◆ **PAGE EXCERPT**:

Fighting flu, one at a time
The U.S. Food and Drug Administration on Oct. 24 approved a new drug for patients with flu — the first, novel treatment of its kind in nearly 20 years.
Xofluza is for patients ages 12 and older who have been symptomatic for no more than 48 hours, according to the press release. FDA Commissioner Dr. Scott Gottlieb stated in the press release that it had been nearly two decades since the FDA approved an antiviral flu treatment with a “novel mechanism of action.”
“With thousands of people getting the flu every year, and many people becoming seriously ill, having safe and effective treatment alternatives is critical,” Gottlieb stated. “This novel drug provides an important, additional treatment option.”
Patients with the flu can have their symptoms and illness duration reduced if they are treated with antiviral drugs within 48 hours of becoming sick, according to the press release. What helps make Xofluza so effective is that it requires only a single, oral dose.
Xofluza was tested in two randomized, controlled clinical trials of 1,832 patients, where participants were assigned to receive either Xofluza, a placebo or another antiviral flu treatment. In both trials, the press release states, patients treated with Xofluza had a shorter duration of symptoms compared to patients who took the placebo.
Dr. Anhtai Nguyen, the chief medical officer of the Bon Secours Maryview and DePaul medical centers, said in a phone interview that it’s a great treatment alternative, because virus strains can become resistant to older medications.

◆ **PROVIDED MATERIAL**:

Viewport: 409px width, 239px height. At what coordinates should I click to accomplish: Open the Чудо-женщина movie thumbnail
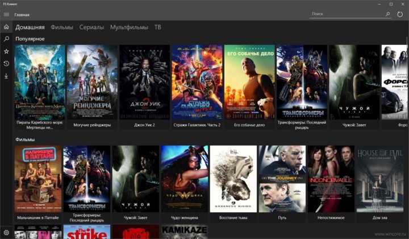click(x=184, y=179)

◆ **AIM OF THE EXERCISE**:
Continue the news article on the FDA's approval of the flu drug Xofluza, starting right after its last paragraph.

◆ **RESULT OF THIS EXERCISE**:
The single dose of the drug also helps ensure that patients will take their medicine, especially the elderly.
“When you can cut down the number of times that the patient has to take the medication, it makes it that much easier for the patient to remember to take it,” Nguyen said.
Flu is a contagious respiratory illness caused by influenza viruses. The timing and duration of flu seasons vary year to year, but activity often begins to increase in October, according to Centers for Disease Control and Prevention. Flu activity tends to peak between December and February, but it can last as late as May.
The segments of the population most susceptible to influenza are ages 65 and older and ages 5 and younger. According to the CDC, roughly 80,000 people were killed by influenza in the 2017-2018 season, and two pediatric deaths have been reported so far this season.
“It’s never too late to get the flu shot,” Nguyen said.